Aired December 2, 2016 - 09:30   ET



[09:32:33] CAROL COSTELLO, CNN ANCHOR: And good morning, I'm Carol Costello. Thanks so much for joining me.

The Opening Bell on Wall Street ringing just moments ago. Investors getting their first chance to weigh in on the strong November jobs report we just got. We'll keep an eye on how trading goes and I'll keep you posted.

Let's face it, millions of Americans were blindsided by Mr. Trump's win. Since then the president-elect has promised unity. But did his thank you rally in Ohio do much to help?

Mister Trump firing up his base, saying all the right things to those white working class voters who voted for him overwhelmingly. They are an underserved group and they now feel very empowered.

With me now to talk about this is JD Vance. He's the author of "Hillbilly Elegy: A Memoir in Family and Culture in Crisis."

Thanks for being here this morning.


COSTELLO: You know, the working class feels vindicated by Trump's win. So are they likely to open their hearts to those who don't have the foggiest clue as to why they like Mr. Trump?


VANCE: Well, I think they are. And that vindication, of course, comes from the fact that nobody thought that he would win. Of course nobody thought that he would win, of course they listened to folks who were telling him Trump had no chance, Trump had no chance, but they still in their mandate, went out and voted for him, and he won. So yes, I think they feel vindicated but I also think they feel like it's time to bring the country together and most of the people that I talk to feel encouraged by Trump's more gracious rhetoric and hope that it continues.

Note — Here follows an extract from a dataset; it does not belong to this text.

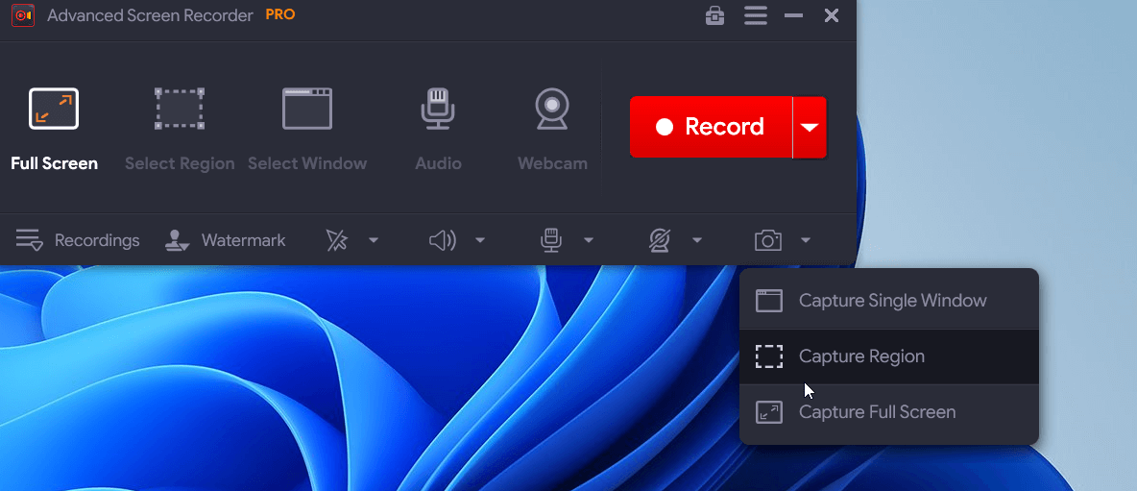This screenshot has width=1137, height=491.
Task: Toggle the microphone icon in bottom bar
Action: pyautogui.click(x=550, y=240)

COSTELLO: OK. So on that note -- on that comment about gracious rhetoric, can Trump unify the country without alienating the working class?

VANCE: Oh, I think he absolutely can. In fact, some of his more divisive rhetoric on the campaign trail, a lot of working class voters that I knew, a lot of folks in my own family who voted for Trump didn't like that rhetoric in the first place. They wished that he talked about these issues in a different way or frankly didn't talk about some of the more racially divisive issues at all. So I definitely think that he can reach across the racial and class divide in the country and really bring people together without alienating his core supporters. I actually think that his core supporters would appreciate that more than anything.

COSTELLO: So how can those working -- because I've heard the same thing that a lot of people who supported Trump said, oh, he didn't actually mean the things that he said. He's a showman, right? But for people who dislike Trump, his words really matter. So how can the two sides come to some sort of happy medium here because they're going to have to.

VANCE: Yes. Absolutely. I think that folks have to show some empathy towards each other. And that of course has to go in both directions.

[09:35:04] So the folks who feel vindicated by the fact that Trump won has to show some compassion to those who feel frankly afraid of the prospects of a Trump presidency. And so many of those who didn't think that Trump had a chance who were frankly a little bit critical of Trump's core bloc of voters I think have to show some empathy over why those folks voted for Trump in the first place.

So I really think that it ultimately boils down to people being willing to understand why there's so much frustration on both sides and ultimately show a little bit of compassion to those who are on the other side of some divide.

COSTELLO: So is this divide between the working class and other kinds of Americans, is it about race, education or money?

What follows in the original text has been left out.